Opinión

¿Quién le come la tostada a quién?

Es claro y notorio que la ciudadanía está ya cansada del hartazgo demoscópico y de las premoniciones de los medios de comunicación, todo ello encaminado hacia la batalla electoral.  Ahora toca las nacionales, pero sirve igualmente tanto para las autonómicas como para las locales. Hasta tal punto el delirio político ha entrado en un bucle beligerante que, el interés general al que apelan todos los partidos se ha convertido, cueste lo que cueste, en el aseguramiento del escaño aunque sea pactando con el diablo.

Las soflamas que vierten las formaciones políticas apoyadas por las estadísticas que difunden los entes dedicados a las encuetas, han tomado la decisión de decirle al votante cómo debe de comportarse frente a las urnas. La astucia y la argucia que impera en el ámbito institucional van preparando emocionalmente a los ciudadanos que tienen derecho a votar. Más que nada para que, a pesar de obtener resultados postelectorales imposibles de creer, coincidan casi matemáticamente con los vaticinados en la campaña electoral.

Se habla de que votar a unos obstaculizaría a otros; que el voto útil es únicamente provechoso para las clásicas formaciones; unos que quieren recuperar el centro-derecha, otros el centro más a la izquierda, o el centro más centro de los centros, o no sé qué. La izquierda ahora se une, pero después se fragmenta, o se radicaliza… Un quebradero de cabeza para los sufridos votantes.

Entre tanto, la población espera que la gestión gubernamental resultante no juegue con las pensiones, que nuestros hijos no obtengan títulos mediocres con los que no ganarse el pan; que la desigualdad entre comunidades autónomas desaparezca, que la sanidad sea de calidad, que no haya fuga de cerebros, que la inversión en investigación sea prioritaria, en fin, que no se miren a su propio ombligo y velen por España, por el progreso efectivo de la nación.

La democracia no implica que los gobiernos sean pusilánimes frente a situaciones de gravedad, ni que impulsen imposiciones doctrinarias a golpe de “ley”, ni que recorten derechos y libertades fundamentales con medidas populistas. Donde dije digo, digo Diego. Así es como nos tienen acostumbrados a la ciudadanía el vodevil político, fariseos ávidos de poder que les lleva irremediablemente en muchos casos a la corrupción. España no se merece esto. Basta ya.

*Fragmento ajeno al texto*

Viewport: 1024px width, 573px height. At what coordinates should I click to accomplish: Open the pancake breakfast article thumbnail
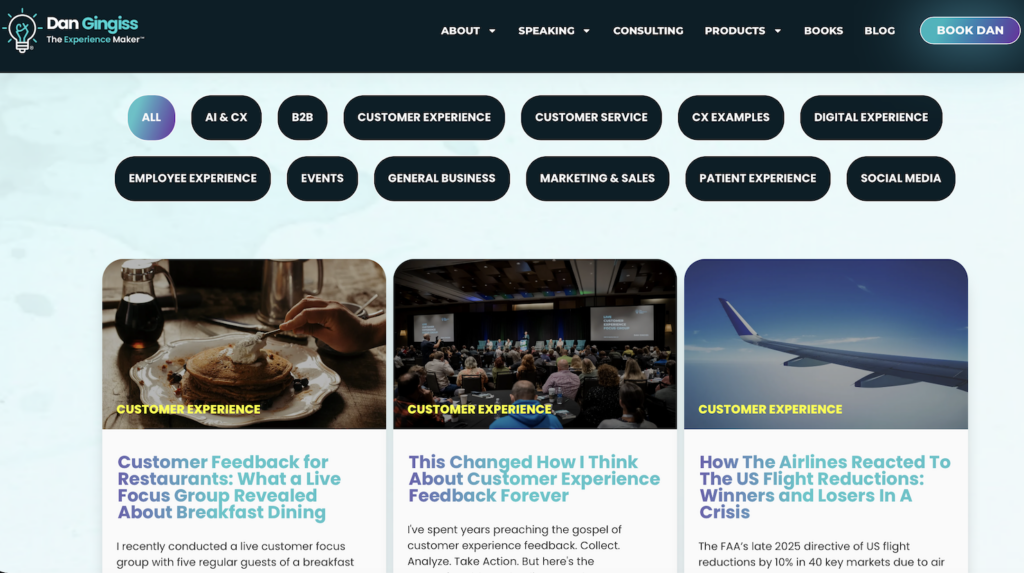pos(244,344)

Y qué rol tan importante ostentan los “comodines”, esas formaciones bisagra de las que pende la estabilidad del país, o ¿quizá la de sus propios intereses crematísticos? El pueblo quiere coherencia, convicciones firmes, que se preocupen de él, que le protejan de la barbarie y que prime el sentido común frente a la demagógica ideología que ensucia lo que toca. En pocas palabras: que los partidos políticos dejen de comerse la tostada entre ellos, porque al final solo quedan las migajas para los que estamos a su merced.

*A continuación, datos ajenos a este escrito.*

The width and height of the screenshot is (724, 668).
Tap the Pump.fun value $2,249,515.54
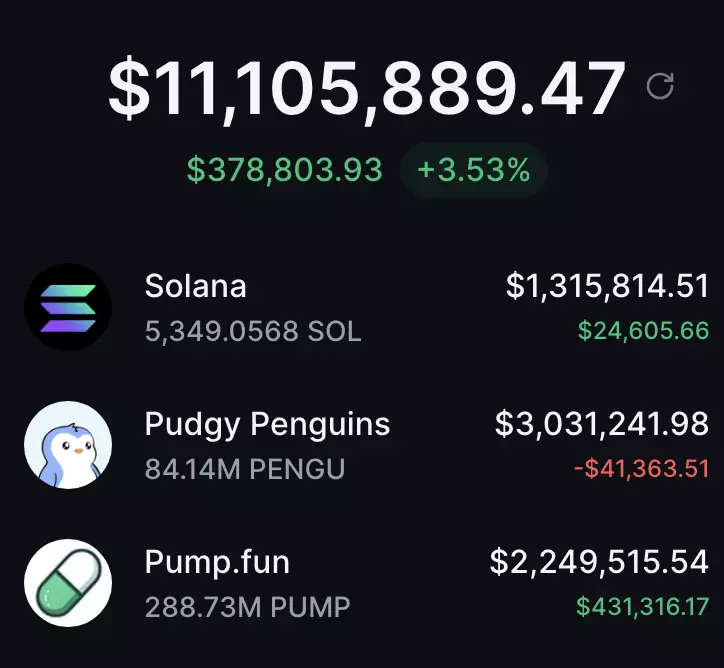click(x=599, y=562)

En democracia todo debe pasar por el tamiz de la Constitución. Por tanto, no se puede abusar de la ignorancia de quienes no están lo suficientemente formados en diversos campos del saber. Bien al contrario es obligación inexcusable de los que ostentan el privilegio de mandar, la ardua tarea de orientar en todas sus vertientes, ética y moralmente al pueblo soberano. De otro modo se desnaturalizaría la esencia más íntima de los principios democráticos bajo los cuales todos recibimos amparo. Gilbert K. Chesterton dijo que “no puedes hacer una revolución para tener la democracia. Debes tener la democracia para hacer una revolución”. Tengámoslo en cuenta.